*Work order*: All lines from the one containing "1568x744 pixels. Task: Click" down to the final line of the entries below: return them exactly.

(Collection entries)
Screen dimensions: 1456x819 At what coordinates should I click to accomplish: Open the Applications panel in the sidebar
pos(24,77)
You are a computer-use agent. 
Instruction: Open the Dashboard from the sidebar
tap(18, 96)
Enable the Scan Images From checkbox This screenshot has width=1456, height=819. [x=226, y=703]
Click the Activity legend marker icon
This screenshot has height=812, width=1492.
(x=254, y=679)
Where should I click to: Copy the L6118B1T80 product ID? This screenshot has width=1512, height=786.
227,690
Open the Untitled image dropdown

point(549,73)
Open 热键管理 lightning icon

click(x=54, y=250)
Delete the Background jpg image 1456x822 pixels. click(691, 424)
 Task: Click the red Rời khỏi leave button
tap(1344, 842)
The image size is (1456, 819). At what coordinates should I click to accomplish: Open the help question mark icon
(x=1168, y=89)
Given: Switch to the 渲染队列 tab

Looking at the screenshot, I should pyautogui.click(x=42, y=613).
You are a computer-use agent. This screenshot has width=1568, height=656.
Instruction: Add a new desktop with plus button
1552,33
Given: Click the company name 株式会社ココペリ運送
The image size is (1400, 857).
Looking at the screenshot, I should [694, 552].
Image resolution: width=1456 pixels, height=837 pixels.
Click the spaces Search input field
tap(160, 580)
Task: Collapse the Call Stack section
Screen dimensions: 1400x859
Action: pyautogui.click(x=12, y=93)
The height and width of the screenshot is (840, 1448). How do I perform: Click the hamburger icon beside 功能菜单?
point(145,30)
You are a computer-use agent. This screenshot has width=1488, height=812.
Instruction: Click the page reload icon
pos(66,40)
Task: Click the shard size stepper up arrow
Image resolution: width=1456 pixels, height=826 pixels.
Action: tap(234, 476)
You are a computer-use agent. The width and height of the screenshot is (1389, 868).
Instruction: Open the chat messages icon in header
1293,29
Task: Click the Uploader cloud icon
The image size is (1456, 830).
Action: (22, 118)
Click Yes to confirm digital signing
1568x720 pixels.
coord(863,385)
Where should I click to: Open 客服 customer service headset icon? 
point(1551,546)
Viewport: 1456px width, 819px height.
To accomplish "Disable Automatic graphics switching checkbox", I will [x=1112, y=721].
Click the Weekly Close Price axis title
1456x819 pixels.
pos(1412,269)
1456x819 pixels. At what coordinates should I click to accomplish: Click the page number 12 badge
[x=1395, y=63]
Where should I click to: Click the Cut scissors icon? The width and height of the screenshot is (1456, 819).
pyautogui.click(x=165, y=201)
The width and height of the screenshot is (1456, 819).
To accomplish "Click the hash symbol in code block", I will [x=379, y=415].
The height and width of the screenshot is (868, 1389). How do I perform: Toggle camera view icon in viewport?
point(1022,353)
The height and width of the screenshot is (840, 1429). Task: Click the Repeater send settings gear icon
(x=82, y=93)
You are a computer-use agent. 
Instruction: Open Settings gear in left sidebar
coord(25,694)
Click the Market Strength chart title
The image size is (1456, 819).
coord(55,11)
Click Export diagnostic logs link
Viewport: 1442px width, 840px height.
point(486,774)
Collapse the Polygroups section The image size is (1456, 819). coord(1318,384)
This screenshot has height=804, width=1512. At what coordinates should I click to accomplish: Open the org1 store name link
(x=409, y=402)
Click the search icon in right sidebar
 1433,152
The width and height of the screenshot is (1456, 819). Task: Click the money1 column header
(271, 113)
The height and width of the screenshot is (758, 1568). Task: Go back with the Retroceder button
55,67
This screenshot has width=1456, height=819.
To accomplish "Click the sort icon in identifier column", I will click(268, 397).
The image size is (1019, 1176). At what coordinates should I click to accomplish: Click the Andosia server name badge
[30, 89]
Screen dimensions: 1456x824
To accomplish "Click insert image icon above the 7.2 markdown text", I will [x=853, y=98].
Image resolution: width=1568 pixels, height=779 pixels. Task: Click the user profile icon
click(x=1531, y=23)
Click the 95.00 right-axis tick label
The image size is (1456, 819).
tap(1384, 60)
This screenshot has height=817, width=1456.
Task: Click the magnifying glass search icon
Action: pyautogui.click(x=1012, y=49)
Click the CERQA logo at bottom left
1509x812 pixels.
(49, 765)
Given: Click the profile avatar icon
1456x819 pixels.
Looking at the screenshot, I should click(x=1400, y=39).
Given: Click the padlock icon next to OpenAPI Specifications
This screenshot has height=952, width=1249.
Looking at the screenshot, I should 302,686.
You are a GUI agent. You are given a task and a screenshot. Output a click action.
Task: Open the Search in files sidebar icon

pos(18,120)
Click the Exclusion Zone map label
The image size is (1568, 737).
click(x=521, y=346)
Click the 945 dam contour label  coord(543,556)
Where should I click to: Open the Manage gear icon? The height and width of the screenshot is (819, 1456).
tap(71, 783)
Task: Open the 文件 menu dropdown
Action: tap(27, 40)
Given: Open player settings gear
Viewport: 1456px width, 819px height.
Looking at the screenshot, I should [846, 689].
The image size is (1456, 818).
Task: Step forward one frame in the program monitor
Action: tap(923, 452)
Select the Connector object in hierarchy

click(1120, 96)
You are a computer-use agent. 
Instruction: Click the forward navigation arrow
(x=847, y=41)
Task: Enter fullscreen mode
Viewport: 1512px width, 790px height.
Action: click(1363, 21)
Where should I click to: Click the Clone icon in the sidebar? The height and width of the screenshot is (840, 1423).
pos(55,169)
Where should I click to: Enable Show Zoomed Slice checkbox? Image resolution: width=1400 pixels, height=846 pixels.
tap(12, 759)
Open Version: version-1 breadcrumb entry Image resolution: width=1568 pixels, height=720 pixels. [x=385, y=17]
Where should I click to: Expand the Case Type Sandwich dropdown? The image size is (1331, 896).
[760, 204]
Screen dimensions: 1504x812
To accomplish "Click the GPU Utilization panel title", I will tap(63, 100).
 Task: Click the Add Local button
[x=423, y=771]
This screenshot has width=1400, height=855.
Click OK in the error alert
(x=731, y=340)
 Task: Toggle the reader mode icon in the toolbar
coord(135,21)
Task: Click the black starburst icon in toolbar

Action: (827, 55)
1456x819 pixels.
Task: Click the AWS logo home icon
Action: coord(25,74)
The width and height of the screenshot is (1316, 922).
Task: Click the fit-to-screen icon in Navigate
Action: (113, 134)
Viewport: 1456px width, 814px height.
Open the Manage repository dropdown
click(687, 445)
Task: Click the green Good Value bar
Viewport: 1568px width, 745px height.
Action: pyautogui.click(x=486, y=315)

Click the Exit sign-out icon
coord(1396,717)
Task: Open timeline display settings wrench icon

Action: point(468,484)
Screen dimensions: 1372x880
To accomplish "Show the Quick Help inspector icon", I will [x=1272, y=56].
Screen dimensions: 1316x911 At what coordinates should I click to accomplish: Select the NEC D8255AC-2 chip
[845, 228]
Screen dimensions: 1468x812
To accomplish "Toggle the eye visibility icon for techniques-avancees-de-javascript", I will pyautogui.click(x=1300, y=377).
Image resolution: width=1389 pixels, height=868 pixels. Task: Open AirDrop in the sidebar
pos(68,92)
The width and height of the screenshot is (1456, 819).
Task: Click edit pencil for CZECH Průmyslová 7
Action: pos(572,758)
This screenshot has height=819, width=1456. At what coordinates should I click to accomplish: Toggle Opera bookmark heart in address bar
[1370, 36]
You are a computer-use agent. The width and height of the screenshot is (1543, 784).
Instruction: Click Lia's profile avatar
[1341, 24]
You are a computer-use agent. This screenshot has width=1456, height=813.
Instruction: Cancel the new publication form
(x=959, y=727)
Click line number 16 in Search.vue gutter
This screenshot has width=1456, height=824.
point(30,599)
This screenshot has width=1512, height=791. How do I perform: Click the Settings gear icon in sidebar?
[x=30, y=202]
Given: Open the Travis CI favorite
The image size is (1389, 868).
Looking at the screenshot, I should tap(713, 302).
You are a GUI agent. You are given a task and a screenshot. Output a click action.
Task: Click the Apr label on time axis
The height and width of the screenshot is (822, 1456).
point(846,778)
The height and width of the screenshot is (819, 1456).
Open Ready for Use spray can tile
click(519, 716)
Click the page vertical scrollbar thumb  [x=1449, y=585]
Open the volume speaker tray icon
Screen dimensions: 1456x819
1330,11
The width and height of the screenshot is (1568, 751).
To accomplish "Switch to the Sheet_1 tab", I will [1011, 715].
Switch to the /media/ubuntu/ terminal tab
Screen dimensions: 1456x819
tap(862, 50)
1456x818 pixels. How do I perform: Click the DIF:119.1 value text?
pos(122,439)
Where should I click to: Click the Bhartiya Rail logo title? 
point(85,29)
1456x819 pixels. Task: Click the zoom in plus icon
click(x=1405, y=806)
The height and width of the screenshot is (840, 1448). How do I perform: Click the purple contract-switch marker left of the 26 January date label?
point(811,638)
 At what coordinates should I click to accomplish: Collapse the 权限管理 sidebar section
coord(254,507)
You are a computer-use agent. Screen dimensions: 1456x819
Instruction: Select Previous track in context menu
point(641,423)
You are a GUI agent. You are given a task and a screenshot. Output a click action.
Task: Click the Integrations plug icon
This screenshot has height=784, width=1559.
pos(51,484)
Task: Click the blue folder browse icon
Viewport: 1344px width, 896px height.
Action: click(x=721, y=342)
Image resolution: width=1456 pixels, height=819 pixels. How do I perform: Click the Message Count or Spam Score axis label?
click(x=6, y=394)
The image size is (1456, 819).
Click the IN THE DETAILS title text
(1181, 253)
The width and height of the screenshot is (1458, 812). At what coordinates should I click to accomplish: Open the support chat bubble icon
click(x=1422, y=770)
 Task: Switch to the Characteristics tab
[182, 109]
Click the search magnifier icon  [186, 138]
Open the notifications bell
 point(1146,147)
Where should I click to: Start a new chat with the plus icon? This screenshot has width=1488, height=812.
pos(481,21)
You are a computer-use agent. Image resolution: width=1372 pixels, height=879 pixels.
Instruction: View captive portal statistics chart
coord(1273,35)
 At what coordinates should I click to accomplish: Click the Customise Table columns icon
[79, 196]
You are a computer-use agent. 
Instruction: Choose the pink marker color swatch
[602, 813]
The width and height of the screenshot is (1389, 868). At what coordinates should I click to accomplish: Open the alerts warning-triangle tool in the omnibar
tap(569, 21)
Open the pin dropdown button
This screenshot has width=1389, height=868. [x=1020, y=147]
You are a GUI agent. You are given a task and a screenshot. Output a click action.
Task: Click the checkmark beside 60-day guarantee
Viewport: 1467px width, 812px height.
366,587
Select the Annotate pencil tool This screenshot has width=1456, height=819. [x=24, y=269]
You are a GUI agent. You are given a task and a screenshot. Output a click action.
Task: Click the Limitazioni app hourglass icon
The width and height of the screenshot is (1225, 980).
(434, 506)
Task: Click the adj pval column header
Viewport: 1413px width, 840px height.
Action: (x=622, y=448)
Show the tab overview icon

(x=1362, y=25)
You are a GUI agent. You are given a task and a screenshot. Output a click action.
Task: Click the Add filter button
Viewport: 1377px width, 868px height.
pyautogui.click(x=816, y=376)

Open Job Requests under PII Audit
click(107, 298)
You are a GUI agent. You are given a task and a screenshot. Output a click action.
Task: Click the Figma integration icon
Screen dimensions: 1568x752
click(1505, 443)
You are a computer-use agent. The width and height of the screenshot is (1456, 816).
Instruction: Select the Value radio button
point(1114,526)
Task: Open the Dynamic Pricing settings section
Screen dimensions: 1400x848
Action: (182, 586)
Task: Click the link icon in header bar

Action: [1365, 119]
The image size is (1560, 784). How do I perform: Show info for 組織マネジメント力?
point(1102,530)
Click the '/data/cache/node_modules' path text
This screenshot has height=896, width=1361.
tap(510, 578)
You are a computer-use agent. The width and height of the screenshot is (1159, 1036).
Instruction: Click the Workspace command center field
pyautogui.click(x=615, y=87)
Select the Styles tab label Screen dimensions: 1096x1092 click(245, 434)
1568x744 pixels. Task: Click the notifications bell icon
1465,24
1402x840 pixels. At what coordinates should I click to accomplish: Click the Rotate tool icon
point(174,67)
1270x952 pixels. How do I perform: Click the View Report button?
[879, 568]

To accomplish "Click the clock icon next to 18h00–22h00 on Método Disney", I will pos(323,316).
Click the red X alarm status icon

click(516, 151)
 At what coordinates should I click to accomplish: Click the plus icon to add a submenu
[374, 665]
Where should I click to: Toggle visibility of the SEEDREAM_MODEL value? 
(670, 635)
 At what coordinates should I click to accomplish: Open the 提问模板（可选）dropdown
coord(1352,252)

*Solution for this task*:
1568x744 pixels. Task: Click the notifications bell icon
1465,24
1402x840 pixels. At what coordinates should I click to accomplish: Click the Rotate tool icon
point(174,67)
1270x952 pixels. How do I perform: Click the View Report button?
[879, 568]

To accomplish "Click the clock icon next to 18h00–22h00 on Método Disney", I will pos(323,316).
Click the red X alarm status icon

click(516, 151)
 At what coordinates should I click to accomplish: Click the plus icon to add a submenu
[374, 665]
Where should I click to: Toggle visibility of the SEEDREAM_MODEL value? 
(670, 635)
 At what coordinates should I click to accomplish: Open the 提问模板（可选）dropdown
coord(1352,252)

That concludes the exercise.